Download Raw Diff

Details

Reviewers

SjoerdMeijer
dmgreen
fhahn

Commits

rGf19259495628: [AArch64] Generate dot for v16i8 sum reduction to i32

Summary

Convert VECREDUCE_ADD( EXTEND(v16i8_type) ) to VECREDUCE_ADD( DOTv16i8(v16i8_type) ) whenever the result type is i32. This gains in one of the SPECCPU 2017 benchmark.

This partially solves the bug: https://bugs.llvm.org/show_bug.cgi?id=46888
Meta ticket: https://bugs.llvm.org/show_bug.cgi?id=46929

Diff Detail

Repository: rG LLVM Github Monorepo

Event Timeline

mivnay created this revision.Sep 30 2020, 8:24 AM

Herald added a project: Restricted Project. · View Herald TranscriptSep 30 2020, 8:24 AM

Herald added subscribers: llvm-commits, danielkiss, kristof.beyls. · View Herald Transcript

mivnay requested review of this revision.Sep 30 2020, 8:24 AM

Harbormaster completed remote builds in B73516: Diff 295295.Sep 30 2020, 8:26 AM

mivnay updated this revision to Diff 295303.Sep 30 2020, 8:42 AM

Herald added a subscriber: hiraditya. · View Herald TranscriptSep 30 2020, 8:42 AM

Harbormaster completed remote builds in B73522: Diff 295303.Sep 30 2020, 8:53 AM

dmgreen added a subscriber: dmgreen.Sep 30 2020, 11:40 PM

SjoerdMeijer added a subscriber: SjoerdMeijer.Oct 1 2020, 2:00 AM

mivnay added reviewers: SjoerdMeijer, dmgreen, fhahn.Oct 1 2020, 2:21 AM

I haven't looked in much detail at this patch, but this looks like some straightforward lowering of llvm.experimental.vector.reduce.add.
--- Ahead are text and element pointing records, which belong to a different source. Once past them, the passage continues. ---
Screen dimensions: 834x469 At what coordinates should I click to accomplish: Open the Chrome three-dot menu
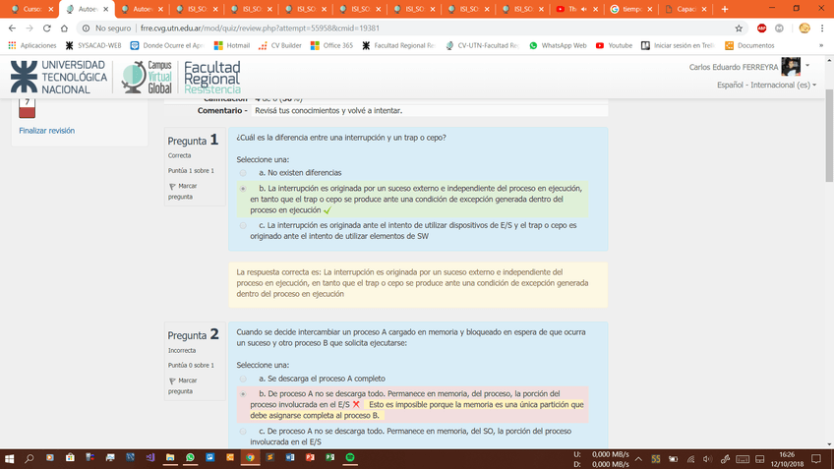click(x=821, y=29)
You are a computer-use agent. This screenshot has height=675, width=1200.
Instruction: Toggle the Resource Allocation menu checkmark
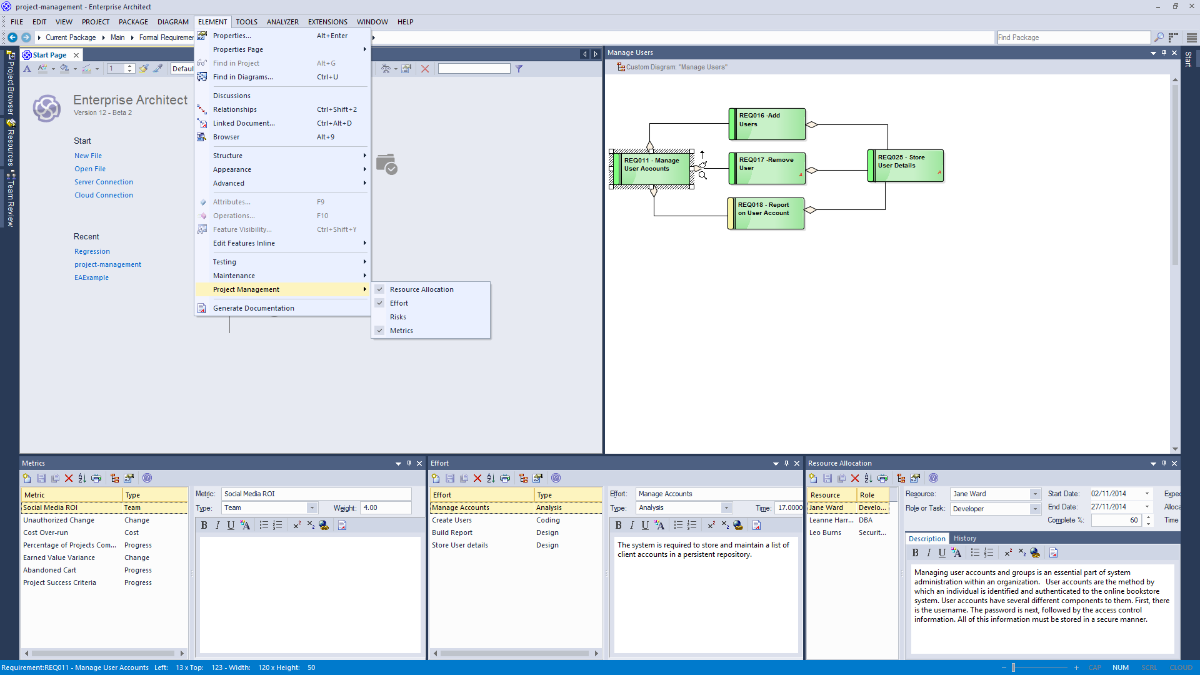pos(421,289)
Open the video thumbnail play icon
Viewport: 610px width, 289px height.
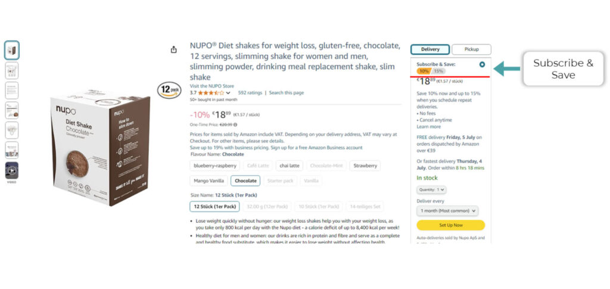point(11,170)
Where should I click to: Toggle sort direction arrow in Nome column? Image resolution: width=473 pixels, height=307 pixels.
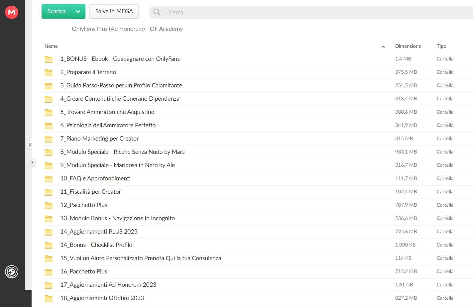[383, 47]
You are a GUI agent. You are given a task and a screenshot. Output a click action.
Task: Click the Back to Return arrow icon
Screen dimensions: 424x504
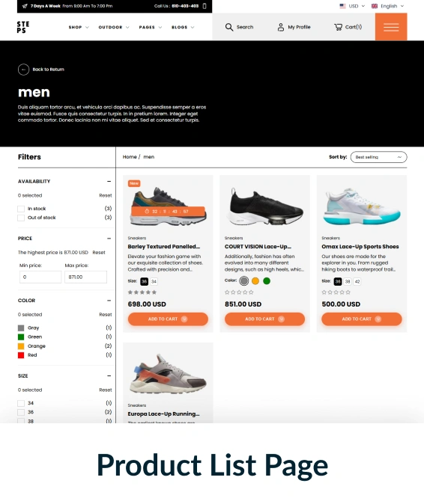point(23,70)
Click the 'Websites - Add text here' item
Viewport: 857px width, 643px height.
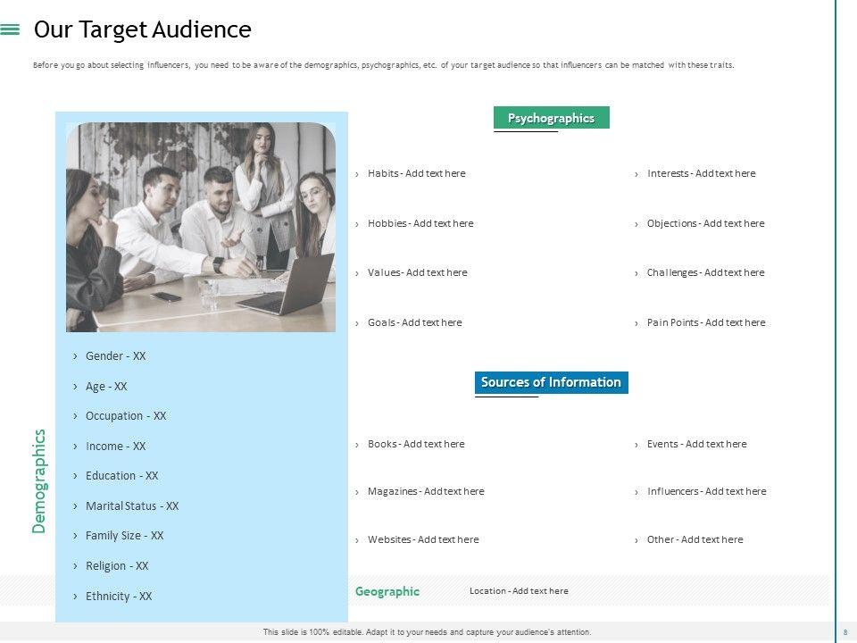point(423,539)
Absolutely nothing wrong with that, but I am curious who's going to produce this intrinsic? The vectoriser, the matrix pass? In other words, any ideas on the bigger picture?
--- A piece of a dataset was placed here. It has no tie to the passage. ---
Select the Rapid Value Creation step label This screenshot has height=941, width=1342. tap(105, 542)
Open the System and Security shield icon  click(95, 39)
In D88577#2305592, @SjoerdMeijer wrote:

I haven't looked in much detail at this patch, but this looks like some straightforward lowering of llvm.experimental.vector.reduce.add. Absolutely nothing wrong with that, but I am curious who's going to produce this intrinsic? The vectoriser, the matrix pass? In other words, any ideas on the bigger picture?

Thanks for looking into the patch. The pattern added in lit test gets generated from the below C code:

#include <stdint.h>
#include <stdlib.h>

int func(uint8_t *a) {
  int sum = 0;
  for (int i = 0; i < 16; i++) {
    sum += a[i];
  }

  return sum;
}

EDIT: SLP vectorizer generates the pattern in this case.

Hello

Can you update with full context? -U999999. It makes phabriactor reviews easier to follow.

I had thought about this somewhat in reference to inloop reductions. I had presumed that it would need some form of partial reduction though, as you would want part of the reduction would then happen outside the loop (I think)

Improving codegen on it's own is good, but I'm interested in seeing how this fits with the other patches.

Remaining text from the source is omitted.